Jakoś nie mogę sobie tego wyobrazić...
ejo - Wto Wrz 28, 2010 7:31 am
No cóż, to już twoja sprawa jaką masz wyobraźnie, ja tam jakoś potrafię zrozumieć że są rożni ludzie i że osoby zajmujące sie usługami weselnymi muszą być pomysłowe i elastyczne.
Natomiast co do stwierdzenia że nie wiem co to reportaż to może masz racje bo sie tym nie zajmuje zawodowo,ale jeśli wchodzę na stronę jednego, dwóch czy dziesięciu fotografów i pod hasłem "reportaż" widzę po kilka fotek bukietów, obrączek, spinek czy butów, to chyba mam prawo uważać że dla niektórych fotografów takie zdjęcia to istotny wątek REPORTAŻU. Jeśli sie jednak mylę to bardzo chętnie uzupełnię swoje braki w tym temacie, oświeć mnie, skoro według Ciebie takie zdjęcia to nie reportaż to co to jest????
mazurowicz.com - Wto Wrz 28, 2010 7:50 am
No właśnie , większość fotografów sama nie wie co to reportaż jest , jak widzisz takie chodzenie po stronach wprowadza w błąd. Skoro robią tyle detali i rzuca się to w oczy , a tym bardziej reszta materiału nie trzyma się całości to nie jest to reportaż. Znów ciężko mi się odnieść bo tego nie widziałem ale domyślam się o co chodzi. Teoretycznie każdy mógłby napisać że zdjęcia które robi podczas dnia to reportaż , ale w rezultacie tak nie jest
Poza tym weź pod uwagę , że np tak jak ja , na stronie mam przebrane zdjęcia obecnie z około 20 ślubów a więc nie da się po tym ocenić do końca stylu pracy. Trzeba zobaczyć choćby częściowo cały materiał. Nie robię praktycznie w ogóle takich zdjęć detali a jeśli już nie takim wąskim kontekście jak spinki na zdjęciu , buty , kwiatki itp jeśli już to tego typu detale - http://farm5.static.flick...26357960f_b.jpg czyli złapane w trakcie np. przygotowań . Detale złapane mają jak dla mnie większą wartość przy cały materiale. Moda na detale jako takie czyli to co wspominasz przyszła w sumie zza oceanu , zresztą jak i inne rzeczy w temacie foto ślubnej
Hmm może by wydzielić tą dyskusje bo to chyba trochę nie miejsce na takie rozmowy ?

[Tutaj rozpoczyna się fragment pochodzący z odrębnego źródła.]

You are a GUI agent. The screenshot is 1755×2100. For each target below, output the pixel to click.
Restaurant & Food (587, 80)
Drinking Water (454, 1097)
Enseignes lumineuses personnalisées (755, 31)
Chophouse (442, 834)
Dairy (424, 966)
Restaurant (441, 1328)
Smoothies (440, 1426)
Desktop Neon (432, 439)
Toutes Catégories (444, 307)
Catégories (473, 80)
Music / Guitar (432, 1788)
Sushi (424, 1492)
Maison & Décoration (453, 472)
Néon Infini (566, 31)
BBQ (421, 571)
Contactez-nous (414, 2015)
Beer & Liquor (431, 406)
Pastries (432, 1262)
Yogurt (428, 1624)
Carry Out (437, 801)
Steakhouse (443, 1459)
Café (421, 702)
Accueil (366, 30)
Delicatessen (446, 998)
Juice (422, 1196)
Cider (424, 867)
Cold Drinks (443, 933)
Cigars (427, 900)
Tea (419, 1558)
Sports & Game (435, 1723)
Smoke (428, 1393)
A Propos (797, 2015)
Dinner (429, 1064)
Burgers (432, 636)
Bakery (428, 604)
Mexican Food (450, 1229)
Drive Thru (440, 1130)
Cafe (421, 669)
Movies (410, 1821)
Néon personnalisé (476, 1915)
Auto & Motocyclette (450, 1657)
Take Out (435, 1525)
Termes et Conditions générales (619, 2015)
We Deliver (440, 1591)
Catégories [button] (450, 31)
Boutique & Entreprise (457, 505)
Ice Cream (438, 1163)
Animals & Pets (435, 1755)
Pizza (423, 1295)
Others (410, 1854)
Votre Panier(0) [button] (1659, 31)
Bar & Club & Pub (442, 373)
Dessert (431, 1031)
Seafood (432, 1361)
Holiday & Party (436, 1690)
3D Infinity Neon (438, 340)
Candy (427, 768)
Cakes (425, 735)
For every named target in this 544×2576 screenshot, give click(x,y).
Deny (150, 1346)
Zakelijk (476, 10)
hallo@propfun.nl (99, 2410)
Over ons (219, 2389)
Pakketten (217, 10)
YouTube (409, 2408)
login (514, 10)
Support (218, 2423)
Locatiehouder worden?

ejo - Wto Wrz 28, 2010 9:21 am
Zgadzam sie, że to chyba nie miejsce na takie rozmyślania bo ten temat jest poświęcony konkretnej osobie Chciałabym tylko dodać ,że jak sam zauważyłeś, nawet niektórzy fotografowie nie wiedzą co to jest tak dokładnie reportaż, nie powinno więc dziwić że zwykły człowieczek , taki jak ja, który dopiero zaczyna poszukiwania oprawy swojego ślubu, może mieć problemy z rozróżnieniem co jest co W prawdzie twoja definicja niezbyt poszerzyła moją wiedzę na temat reportażu, ale i tak dziękuje za podjecie tematu
No i oczywiście przepraszam Pana Sebastiana za zmianę tematu w jego wątku
mazurowicz.com - Wto Wrz 28, 2010 12:21 pm
Ja póki co w sumie do tej pory nie pisałem tak naprawdę chyba co jest tym reportażem , może jak ktoś z administracji odkroi ten nasz temat to będzie sens dalej pisać.
kaczorowski_fot - Sro Wrz 29, 2010 5:12 pm
Nie będę się zbytnio rozpisywał gdyż wszystko zostało już powiedziane.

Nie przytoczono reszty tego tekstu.